À l'unanimité des trois juges, la Cour d'appel de Borgarting a rejeté vendredi l'appel du prévenu, recherché par la justice française pour sa participation présumée à l'attaque

Walid Abdulrahman Abu Zayed faisant un V de la victoire lors d'une audience d'extradition devant le tribunal de district d'Oslo, le 25 septembre 2020. (Crédit : Terje Bendiksby / NTB / AFP)
Walid Abdulrahman Abu Zayed faisant un V de la victoire lors d'une audience d'extradition devant le tribunal de district d'Oslo, le 25 septembre 2020. (Crédit : Terje Bendiksby / NTB / AFP)

Les conditions légales pour extrader vers la France un des auteurs présumés de l’attentat de la rue des Rosiers à Paris en 1982 sont bien réunies, a confirmé vendredi une cour d’appel norvégienne.

La décision peut être portée devant la Cour suprême norvégienne et un feu vert gouvernemental est encore nécessaire pour l’extrader vers la France.

À l’unanimité des trois juges, la Cour d’appel de Borgarting a rejeté vendredi l’appel de Walid Abdulrahman Abou Zayed, recherché par la justice française pour sa participation présumée à l’attaque qui avait fait six morts et 22 blessés dans le quartier juif historique de la capitale française.

Vendredi dernier, une juge de première instance avait déjà estimé qu’une extradition du suspect de 61 ans, Palestinien naturalisé norvégien en 1997, serait conforme à la loi norvégienne.

Dans leur décision, les juges d’appel ont confirmé cette interprétation du droit.

Leur décision lève un nouvel obstacle vers une extradition d’Abou Zayed, une question qui, une fois son parcours judiciaire terminé, devra en dernier ressort être tranchée par l’exécutif norvégien.
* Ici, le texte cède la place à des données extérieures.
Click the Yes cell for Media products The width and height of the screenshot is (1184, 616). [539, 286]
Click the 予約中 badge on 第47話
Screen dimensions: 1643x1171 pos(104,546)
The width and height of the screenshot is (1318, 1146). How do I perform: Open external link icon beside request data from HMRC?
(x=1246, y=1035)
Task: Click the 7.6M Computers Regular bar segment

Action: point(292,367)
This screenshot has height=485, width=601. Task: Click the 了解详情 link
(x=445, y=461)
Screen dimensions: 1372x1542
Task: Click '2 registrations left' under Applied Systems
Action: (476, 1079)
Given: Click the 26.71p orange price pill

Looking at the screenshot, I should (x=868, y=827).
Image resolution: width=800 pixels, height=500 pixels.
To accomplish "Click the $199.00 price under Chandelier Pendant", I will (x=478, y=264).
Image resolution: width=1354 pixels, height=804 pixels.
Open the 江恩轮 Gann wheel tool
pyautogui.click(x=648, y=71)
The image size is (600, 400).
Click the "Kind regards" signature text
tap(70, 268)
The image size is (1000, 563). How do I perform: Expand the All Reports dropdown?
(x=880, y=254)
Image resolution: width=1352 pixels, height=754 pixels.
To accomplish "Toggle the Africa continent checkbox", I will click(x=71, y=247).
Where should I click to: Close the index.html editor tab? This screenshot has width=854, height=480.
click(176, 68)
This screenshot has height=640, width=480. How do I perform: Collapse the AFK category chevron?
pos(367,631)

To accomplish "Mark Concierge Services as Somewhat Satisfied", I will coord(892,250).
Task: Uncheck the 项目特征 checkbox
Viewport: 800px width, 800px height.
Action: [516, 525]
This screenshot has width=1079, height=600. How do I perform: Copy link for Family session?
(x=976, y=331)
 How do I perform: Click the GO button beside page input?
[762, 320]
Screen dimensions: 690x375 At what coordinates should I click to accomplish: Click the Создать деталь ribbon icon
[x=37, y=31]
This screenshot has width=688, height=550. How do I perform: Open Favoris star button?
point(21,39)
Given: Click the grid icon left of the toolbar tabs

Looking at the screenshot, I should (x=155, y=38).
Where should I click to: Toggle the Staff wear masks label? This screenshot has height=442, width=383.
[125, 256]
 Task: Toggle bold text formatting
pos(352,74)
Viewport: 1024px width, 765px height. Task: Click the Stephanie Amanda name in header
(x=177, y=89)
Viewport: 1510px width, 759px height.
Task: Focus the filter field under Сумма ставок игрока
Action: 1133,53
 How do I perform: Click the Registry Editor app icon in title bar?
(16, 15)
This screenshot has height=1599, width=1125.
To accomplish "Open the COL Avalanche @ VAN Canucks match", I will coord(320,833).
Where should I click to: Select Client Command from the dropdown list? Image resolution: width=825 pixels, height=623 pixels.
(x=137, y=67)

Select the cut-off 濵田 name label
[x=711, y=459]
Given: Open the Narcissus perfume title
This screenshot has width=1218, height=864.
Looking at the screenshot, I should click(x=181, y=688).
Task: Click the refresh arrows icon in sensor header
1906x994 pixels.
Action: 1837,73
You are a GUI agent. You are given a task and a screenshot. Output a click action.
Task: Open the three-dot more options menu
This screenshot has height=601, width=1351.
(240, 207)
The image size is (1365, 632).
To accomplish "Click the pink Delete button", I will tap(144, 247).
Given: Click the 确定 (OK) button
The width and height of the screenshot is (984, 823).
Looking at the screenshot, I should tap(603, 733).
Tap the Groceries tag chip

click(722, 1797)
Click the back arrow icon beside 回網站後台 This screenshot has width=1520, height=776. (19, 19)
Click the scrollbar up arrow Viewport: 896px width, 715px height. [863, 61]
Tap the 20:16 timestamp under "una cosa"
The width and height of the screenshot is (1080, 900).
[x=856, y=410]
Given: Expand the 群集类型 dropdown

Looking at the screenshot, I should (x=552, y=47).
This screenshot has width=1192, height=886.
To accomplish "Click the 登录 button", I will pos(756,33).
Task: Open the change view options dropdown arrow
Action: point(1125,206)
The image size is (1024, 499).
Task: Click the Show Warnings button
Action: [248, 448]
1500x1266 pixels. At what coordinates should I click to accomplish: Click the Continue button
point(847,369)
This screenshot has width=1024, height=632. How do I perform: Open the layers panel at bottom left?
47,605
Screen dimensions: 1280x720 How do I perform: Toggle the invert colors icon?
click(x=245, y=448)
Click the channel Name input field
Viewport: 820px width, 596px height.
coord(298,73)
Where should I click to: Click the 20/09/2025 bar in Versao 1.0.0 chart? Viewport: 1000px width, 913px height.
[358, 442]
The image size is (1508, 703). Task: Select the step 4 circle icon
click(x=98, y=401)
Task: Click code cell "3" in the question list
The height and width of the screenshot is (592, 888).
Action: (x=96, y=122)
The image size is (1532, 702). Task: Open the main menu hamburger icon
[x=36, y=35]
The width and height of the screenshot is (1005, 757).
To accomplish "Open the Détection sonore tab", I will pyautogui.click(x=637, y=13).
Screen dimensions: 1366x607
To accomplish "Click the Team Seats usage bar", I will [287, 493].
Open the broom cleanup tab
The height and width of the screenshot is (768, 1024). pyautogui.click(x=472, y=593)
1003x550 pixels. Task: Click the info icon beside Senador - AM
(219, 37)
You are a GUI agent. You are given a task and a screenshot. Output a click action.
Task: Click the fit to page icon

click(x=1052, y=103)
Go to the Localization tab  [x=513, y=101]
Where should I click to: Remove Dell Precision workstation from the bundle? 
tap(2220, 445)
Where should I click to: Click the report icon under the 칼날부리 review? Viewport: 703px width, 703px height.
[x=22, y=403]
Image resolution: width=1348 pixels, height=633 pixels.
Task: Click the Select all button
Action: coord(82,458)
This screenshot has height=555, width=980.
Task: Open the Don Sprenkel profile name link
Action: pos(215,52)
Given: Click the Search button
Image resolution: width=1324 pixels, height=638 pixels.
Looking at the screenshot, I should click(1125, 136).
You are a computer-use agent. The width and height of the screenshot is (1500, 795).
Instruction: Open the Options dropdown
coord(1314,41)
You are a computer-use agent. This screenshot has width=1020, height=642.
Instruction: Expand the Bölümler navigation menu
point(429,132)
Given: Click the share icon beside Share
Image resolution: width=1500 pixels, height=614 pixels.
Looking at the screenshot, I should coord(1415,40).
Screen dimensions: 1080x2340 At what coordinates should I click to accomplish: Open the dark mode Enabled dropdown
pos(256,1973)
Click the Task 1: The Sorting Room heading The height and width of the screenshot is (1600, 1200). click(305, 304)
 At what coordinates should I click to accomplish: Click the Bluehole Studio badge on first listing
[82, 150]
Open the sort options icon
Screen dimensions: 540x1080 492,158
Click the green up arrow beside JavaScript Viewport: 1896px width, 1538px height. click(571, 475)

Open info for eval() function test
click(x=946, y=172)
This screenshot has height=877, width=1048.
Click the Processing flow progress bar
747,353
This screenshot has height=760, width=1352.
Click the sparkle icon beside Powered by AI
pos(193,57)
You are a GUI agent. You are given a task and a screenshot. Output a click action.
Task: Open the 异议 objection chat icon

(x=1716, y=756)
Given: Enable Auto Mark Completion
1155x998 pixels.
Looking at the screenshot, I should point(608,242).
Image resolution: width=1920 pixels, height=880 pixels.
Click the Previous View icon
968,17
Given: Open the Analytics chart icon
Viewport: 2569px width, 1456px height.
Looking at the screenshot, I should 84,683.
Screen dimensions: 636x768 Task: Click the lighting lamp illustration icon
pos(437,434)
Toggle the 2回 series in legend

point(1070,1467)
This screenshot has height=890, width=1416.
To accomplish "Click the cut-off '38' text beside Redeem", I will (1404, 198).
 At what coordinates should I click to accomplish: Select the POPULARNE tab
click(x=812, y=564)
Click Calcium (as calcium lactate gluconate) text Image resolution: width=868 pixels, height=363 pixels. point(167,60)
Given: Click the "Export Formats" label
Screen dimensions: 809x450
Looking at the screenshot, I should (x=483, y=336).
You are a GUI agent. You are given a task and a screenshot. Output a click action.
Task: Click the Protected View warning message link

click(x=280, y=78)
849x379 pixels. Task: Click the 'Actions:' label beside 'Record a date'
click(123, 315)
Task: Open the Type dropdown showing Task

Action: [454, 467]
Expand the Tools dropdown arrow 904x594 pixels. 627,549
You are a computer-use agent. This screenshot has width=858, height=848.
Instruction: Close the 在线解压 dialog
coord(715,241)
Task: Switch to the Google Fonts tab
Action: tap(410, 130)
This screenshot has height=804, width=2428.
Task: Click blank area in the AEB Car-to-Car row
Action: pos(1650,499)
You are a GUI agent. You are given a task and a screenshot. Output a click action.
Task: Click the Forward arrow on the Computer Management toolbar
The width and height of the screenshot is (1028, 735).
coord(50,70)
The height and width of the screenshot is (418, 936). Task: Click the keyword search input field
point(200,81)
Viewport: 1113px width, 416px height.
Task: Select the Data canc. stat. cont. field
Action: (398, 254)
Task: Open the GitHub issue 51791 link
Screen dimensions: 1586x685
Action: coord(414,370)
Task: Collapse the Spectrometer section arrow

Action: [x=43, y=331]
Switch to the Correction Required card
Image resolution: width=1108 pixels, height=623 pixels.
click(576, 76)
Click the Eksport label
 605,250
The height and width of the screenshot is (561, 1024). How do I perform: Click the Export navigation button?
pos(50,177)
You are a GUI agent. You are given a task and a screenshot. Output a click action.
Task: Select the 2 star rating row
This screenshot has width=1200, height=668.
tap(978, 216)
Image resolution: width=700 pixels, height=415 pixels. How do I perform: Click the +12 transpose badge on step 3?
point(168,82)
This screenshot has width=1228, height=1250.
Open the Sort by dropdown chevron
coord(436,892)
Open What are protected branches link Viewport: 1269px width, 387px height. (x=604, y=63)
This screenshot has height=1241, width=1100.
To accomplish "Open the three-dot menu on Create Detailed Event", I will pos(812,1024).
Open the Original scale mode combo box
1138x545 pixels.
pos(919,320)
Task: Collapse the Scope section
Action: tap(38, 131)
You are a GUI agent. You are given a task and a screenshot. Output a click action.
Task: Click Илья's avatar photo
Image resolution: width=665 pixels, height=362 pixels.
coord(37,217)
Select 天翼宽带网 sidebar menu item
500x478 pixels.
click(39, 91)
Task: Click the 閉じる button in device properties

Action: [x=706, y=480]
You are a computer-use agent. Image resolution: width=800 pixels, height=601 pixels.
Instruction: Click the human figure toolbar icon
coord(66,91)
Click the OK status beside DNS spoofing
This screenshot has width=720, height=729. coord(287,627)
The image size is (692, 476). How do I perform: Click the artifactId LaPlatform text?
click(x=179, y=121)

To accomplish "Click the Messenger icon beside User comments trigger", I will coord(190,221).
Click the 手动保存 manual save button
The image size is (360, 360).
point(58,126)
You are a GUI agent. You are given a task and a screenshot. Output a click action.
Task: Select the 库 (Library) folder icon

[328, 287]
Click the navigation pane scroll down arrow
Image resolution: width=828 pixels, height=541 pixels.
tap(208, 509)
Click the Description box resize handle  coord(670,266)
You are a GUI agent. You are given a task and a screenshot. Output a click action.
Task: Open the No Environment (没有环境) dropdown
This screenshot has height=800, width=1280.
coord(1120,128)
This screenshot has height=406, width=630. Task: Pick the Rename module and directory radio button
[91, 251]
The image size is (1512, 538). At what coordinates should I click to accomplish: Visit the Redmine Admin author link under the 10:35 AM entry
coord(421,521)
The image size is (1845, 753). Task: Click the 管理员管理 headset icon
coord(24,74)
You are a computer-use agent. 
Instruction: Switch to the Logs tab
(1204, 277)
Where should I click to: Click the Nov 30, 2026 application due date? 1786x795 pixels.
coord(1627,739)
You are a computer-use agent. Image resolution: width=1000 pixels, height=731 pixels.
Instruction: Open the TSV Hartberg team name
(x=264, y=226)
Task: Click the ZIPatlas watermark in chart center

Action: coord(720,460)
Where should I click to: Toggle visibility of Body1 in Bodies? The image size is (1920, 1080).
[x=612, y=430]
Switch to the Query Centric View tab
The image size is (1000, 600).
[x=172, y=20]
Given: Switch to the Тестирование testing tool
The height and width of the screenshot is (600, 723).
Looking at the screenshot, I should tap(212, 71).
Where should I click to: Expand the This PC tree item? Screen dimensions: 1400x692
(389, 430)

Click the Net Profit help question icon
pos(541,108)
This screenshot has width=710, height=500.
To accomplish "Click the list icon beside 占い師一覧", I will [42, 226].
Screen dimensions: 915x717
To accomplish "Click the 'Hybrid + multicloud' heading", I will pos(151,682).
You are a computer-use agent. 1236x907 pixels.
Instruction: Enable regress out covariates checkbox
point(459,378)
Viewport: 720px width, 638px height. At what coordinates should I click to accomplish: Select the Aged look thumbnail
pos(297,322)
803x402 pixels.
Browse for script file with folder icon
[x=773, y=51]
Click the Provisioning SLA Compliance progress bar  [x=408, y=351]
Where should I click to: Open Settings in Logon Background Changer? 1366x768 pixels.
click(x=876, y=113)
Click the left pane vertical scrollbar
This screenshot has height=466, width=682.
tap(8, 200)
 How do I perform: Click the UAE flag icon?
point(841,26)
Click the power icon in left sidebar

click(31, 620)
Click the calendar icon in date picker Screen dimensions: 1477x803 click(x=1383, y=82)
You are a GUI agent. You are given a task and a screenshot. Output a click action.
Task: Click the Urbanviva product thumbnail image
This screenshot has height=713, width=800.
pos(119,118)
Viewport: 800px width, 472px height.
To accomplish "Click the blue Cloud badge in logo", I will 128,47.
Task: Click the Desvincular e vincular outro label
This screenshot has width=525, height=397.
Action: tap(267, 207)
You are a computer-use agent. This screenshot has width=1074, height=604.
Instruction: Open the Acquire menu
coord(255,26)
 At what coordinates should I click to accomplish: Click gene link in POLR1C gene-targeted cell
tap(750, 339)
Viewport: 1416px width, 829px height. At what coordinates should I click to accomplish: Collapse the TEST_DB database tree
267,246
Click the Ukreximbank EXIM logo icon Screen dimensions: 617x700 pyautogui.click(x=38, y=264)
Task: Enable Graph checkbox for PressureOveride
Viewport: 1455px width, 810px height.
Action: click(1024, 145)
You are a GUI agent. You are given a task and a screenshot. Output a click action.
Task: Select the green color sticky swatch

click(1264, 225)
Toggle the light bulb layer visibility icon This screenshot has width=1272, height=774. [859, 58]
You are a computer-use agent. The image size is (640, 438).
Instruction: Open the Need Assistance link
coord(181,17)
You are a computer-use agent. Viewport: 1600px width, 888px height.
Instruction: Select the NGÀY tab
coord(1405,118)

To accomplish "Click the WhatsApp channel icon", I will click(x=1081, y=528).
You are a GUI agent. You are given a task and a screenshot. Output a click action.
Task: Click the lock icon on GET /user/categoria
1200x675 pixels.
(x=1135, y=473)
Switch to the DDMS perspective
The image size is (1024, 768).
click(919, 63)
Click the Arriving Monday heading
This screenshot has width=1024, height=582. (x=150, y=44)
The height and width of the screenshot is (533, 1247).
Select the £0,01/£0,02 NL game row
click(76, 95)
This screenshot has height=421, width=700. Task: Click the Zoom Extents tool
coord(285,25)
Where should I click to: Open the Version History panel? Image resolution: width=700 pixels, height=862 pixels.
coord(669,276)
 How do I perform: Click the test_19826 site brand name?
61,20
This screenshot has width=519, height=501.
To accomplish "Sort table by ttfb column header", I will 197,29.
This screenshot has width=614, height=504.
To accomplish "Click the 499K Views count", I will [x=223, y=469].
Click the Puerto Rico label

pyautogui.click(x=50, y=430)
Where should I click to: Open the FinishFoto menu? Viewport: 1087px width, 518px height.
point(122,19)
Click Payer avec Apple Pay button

Après cette décision en appel, le suspect peut saisir la Cour suprême norvégienne.

Le 9 août 1982, un commando de trois à cinq hommes avait lancé une grenade dans le restaurant Jo Goldenberg dans le « Pletzl », quartier juif historique de Paris, puis ouvert le feu dans l’établissement et contre des passants.

L’opération avait rapidement été attribuée au Fatah-Conseil révolutionnaire (Fatah-CR) d’Abou Nidal, groupe palestinien dissident de l’Organisation de libération de la Palestine (OLP).